Vejamos: é provável que um filme sobre os efeitos da guerra impressione e, nesse sentido, desencoraje ou até condene o conflito. Saving Private Ryan (1998) é indiscutivelmente um exemplo de como o cinema pode ser uma voz veemente contra os horrores da guerra. Porém, Truffaut tem razão quando sugere que, mesmo quando fala contra a guerra, o cinema tem sempre algo de levemente sedutor, seja pela nobreza dos heróis retratos, ou pela imagem poética dos combates por causas justas, ou simplesmente pelo estranho (e inominável) prazer mórbido de ver alguém sofrer, a que os alemães chamam de Schadenfreude. Sendo uma linguagem ficcional, o cinema não pode evitar uma certa natureza utópica e cosmética: tem a força e a fraqueza de todo o objeto estético. Ou seja: Truffaut quer recordar-nos que uma coisa é a ficção, outra é a realidade. Por “realista” que seja, o cinema será sempre (apenas) cinema.

Quando se trata de filmes de guerra, a ficção ganha habitualmente contornos de propaganda mais ou menos disfarçada. Sem se dar conta, o cinema pode contribuir para transformar o horror em entretenimento, e o mal em coisa banal, como diria Hannah Arendt. Qual a consequência disto? Podemos tornar-nos insensíveis à realidade crua da injustiça.

Uma visão autocrítica e sarcástica do cinema está presente no filme Inglorious Basterds (2009). Nas cenas finais, Tarantino tanto vinga a honra do cinema, ao denunciar a instrumentalização da arte na propaganda de guerra, como põe a nu o nosso gozo em contemplar o horror: a violência tornou-se lúdica.
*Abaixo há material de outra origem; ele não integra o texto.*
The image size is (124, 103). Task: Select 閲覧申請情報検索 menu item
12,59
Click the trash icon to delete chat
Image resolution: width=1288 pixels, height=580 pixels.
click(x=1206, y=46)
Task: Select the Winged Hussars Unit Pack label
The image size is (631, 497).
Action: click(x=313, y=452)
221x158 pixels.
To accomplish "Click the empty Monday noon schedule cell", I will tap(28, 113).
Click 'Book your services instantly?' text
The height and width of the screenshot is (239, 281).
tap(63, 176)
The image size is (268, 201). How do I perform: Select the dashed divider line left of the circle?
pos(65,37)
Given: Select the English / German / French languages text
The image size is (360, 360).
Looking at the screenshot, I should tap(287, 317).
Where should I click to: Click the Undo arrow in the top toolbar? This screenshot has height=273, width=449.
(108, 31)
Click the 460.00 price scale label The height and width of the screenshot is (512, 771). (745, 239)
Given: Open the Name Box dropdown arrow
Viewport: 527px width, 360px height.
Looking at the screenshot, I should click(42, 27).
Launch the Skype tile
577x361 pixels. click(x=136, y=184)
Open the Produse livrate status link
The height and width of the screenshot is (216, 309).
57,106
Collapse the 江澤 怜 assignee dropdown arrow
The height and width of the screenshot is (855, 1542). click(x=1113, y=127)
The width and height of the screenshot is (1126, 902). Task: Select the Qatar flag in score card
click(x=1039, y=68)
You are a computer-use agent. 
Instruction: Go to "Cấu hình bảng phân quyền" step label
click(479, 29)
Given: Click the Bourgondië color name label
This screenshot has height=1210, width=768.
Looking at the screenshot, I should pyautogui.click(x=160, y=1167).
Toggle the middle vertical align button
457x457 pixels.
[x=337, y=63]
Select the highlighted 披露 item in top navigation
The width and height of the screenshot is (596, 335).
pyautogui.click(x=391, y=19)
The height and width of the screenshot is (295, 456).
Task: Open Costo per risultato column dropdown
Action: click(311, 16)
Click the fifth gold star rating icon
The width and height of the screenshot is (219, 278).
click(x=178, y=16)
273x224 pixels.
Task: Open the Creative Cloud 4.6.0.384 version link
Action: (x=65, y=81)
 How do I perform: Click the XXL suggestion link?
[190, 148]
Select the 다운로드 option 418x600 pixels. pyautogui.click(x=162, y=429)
Obviamente, este conflito não foi provocado por discordâncias artísticas, e também não é de prever que a arte tenha os instrumentos necessários para o dissolver. Mas este debate sobre o cinema serve, pelo menos, para recordar a urgência e os limites das artes no espaço público. É urgente que as artes falem contra a guerra, mas importa não esquecer que também elas podem ser instrumentalizadas (por interesses vários), ignoradas (pelos governantes), ou simplesmente consumidas acriticamente (por nós).

 

* Os jesuítas em Portugal assumem a gestão editorial do Ponto SJ, mas os textos de opinião vinculam apenas os seus autores.